┏━━

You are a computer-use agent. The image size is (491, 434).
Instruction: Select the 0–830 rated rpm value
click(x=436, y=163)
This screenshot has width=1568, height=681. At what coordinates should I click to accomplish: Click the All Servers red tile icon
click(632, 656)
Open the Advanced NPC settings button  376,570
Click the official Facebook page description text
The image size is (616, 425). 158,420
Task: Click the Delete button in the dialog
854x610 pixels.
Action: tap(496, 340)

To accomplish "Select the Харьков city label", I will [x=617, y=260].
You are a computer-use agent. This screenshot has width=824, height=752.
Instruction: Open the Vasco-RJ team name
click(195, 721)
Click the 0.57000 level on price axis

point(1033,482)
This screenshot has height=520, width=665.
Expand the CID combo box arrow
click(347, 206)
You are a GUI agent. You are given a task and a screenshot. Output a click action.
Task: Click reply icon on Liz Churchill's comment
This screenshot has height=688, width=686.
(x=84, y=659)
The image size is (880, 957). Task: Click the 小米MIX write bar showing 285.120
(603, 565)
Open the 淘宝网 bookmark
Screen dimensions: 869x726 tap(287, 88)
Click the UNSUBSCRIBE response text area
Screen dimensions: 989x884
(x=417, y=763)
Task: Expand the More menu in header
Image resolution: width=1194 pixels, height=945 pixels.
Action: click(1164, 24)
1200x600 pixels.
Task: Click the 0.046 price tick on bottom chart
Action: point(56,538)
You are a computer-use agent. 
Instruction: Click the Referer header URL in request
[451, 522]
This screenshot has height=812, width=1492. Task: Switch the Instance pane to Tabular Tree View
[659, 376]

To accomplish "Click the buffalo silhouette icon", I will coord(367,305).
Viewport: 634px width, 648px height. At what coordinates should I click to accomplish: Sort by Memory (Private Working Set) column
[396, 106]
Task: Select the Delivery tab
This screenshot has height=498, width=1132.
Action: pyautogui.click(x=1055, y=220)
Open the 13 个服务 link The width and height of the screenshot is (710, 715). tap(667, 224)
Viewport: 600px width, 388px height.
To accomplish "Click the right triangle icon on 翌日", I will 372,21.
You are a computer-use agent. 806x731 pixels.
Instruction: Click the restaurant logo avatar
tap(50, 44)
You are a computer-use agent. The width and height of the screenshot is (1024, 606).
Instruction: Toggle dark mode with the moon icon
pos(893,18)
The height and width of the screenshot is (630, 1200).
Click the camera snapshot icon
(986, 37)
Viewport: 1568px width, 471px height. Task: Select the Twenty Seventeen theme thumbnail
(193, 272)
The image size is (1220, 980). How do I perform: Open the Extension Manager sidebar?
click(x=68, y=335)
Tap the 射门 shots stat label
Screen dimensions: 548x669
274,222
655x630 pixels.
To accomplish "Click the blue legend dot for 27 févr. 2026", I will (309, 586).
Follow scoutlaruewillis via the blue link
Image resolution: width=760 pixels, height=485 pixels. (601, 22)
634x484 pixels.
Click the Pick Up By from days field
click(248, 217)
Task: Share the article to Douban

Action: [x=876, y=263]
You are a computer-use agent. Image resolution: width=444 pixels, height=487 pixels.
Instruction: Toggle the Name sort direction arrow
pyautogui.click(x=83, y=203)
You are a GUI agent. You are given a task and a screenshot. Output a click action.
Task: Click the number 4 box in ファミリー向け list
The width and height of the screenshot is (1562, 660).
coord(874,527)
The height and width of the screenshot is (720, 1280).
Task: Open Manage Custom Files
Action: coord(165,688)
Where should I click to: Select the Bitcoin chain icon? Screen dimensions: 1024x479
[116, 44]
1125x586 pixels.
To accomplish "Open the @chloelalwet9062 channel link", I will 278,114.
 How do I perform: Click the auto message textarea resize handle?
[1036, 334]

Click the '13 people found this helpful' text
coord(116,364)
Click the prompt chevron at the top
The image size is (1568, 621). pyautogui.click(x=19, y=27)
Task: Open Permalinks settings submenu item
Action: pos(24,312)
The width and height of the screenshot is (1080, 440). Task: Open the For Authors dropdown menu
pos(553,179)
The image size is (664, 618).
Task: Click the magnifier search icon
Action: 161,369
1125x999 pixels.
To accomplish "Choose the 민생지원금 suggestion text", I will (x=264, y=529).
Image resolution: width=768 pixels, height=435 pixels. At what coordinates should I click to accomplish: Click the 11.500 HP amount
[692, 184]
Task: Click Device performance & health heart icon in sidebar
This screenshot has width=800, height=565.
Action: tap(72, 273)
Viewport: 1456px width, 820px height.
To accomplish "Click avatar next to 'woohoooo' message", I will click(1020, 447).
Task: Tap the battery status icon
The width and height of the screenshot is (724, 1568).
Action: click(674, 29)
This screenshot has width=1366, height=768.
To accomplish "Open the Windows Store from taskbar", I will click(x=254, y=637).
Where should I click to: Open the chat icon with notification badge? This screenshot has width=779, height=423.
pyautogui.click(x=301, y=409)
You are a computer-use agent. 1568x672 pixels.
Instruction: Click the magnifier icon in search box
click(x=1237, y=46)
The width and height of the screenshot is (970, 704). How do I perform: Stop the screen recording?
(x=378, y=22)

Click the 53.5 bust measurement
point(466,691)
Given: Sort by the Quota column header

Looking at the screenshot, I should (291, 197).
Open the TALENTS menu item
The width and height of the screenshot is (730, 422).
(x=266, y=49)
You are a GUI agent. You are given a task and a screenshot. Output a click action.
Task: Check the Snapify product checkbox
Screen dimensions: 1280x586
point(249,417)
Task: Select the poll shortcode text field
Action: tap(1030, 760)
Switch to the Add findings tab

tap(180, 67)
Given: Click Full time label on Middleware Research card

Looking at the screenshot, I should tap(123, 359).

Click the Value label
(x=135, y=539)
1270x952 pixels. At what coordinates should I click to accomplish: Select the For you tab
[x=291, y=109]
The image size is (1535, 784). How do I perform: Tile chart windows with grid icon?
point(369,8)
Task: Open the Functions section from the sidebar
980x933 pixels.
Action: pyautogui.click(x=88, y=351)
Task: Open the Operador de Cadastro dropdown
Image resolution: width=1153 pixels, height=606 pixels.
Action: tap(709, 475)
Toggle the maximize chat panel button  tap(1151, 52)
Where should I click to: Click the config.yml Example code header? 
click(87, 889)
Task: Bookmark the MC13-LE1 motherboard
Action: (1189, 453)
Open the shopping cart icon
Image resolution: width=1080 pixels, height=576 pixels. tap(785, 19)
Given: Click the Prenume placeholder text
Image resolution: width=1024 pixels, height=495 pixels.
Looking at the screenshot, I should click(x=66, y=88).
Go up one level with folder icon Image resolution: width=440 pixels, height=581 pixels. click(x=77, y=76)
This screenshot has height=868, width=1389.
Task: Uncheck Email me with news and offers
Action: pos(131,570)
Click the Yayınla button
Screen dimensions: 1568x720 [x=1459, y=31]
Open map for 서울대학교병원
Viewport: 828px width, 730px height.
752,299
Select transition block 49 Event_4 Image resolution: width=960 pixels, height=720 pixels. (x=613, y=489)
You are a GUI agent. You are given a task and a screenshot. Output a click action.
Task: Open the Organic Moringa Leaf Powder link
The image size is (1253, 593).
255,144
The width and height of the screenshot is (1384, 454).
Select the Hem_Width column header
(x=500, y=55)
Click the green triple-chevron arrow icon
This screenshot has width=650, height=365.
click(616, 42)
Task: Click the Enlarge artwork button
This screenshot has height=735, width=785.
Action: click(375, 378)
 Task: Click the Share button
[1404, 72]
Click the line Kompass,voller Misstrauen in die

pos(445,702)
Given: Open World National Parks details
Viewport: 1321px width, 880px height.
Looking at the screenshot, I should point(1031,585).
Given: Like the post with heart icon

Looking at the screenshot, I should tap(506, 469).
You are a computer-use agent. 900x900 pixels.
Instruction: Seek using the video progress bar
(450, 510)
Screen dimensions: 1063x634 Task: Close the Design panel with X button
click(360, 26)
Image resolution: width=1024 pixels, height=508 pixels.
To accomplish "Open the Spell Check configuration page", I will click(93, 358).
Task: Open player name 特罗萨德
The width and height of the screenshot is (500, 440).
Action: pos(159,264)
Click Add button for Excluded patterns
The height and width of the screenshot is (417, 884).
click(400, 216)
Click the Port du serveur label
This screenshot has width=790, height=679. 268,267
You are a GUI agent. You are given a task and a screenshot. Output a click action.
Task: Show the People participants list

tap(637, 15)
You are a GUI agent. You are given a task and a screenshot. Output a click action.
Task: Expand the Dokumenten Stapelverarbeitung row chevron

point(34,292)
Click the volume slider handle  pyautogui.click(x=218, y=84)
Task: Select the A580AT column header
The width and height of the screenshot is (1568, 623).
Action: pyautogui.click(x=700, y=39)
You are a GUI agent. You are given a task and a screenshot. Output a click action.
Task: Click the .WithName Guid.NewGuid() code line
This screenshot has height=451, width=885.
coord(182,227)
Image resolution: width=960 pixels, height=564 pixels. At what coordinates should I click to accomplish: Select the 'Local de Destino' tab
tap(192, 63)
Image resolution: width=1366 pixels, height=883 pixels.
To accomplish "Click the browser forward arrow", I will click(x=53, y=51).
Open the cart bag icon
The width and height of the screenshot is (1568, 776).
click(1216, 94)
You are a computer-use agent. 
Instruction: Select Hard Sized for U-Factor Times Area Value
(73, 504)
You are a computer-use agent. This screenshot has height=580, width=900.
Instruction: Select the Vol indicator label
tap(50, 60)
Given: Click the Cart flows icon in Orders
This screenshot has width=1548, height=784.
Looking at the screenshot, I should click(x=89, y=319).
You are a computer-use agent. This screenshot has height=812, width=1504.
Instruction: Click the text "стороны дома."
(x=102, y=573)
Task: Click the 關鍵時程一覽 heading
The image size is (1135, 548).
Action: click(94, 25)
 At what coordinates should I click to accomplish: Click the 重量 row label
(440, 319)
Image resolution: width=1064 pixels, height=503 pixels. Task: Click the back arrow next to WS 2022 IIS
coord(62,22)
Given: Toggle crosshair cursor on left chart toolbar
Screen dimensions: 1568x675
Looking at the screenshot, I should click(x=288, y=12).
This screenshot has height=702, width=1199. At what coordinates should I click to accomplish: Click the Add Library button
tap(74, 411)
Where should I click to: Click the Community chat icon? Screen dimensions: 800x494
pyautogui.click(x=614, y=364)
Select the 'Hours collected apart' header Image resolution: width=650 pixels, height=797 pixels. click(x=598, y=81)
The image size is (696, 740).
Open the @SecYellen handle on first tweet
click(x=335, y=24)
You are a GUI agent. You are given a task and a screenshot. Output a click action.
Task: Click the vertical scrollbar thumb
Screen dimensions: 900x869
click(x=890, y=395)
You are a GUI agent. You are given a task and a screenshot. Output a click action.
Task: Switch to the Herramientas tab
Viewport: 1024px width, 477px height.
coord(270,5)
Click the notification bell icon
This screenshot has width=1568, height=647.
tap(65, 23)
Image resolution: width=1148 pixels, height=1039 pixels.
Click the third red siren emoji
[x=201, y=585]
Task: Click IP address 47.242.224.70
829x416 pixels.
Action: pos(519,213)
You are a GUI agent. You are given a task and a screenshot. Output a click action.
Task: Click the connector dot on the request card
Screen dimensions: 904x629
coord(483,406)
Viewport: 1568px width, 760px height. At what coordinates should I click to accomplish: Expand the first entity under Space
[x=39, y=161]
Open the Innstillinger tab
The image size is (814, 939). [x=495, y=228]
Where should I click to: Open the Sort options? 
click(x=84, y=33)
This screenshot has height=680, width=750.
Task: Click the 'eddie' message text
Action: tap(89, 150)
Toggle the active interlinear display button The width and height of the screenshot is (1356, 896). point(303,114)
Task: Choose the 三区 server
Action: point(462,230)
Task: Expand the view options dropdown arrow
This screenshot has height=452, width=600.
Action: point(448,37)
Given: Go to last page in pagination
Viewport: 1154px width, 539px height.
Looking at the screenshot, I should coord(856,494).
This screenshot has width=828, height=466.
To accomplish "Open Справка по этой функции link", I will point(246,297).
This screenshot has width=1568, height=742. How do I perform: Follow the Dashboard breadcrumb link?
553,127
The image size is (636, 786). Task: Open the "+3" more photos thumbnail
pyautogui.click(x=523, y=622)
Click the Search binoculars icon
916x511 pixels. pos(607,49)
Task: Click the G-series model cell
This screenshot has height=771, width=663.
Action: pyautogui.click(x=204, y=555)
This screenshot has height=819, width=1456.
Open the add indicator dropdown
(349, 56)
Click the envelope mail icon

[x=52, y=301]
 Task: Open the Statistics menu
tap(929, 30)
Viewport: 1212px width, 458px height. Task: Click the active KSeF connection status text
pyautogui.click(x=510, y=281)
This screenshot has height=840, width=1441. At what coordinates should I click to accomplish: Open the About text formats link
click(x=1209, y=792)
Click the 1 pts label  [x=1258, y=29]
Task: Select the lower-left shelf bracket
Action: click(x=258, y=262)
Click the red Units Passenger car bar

┗━━

Task item: In the material above, how many lines include the string "computer"? State the number alone.

Expected answer: 11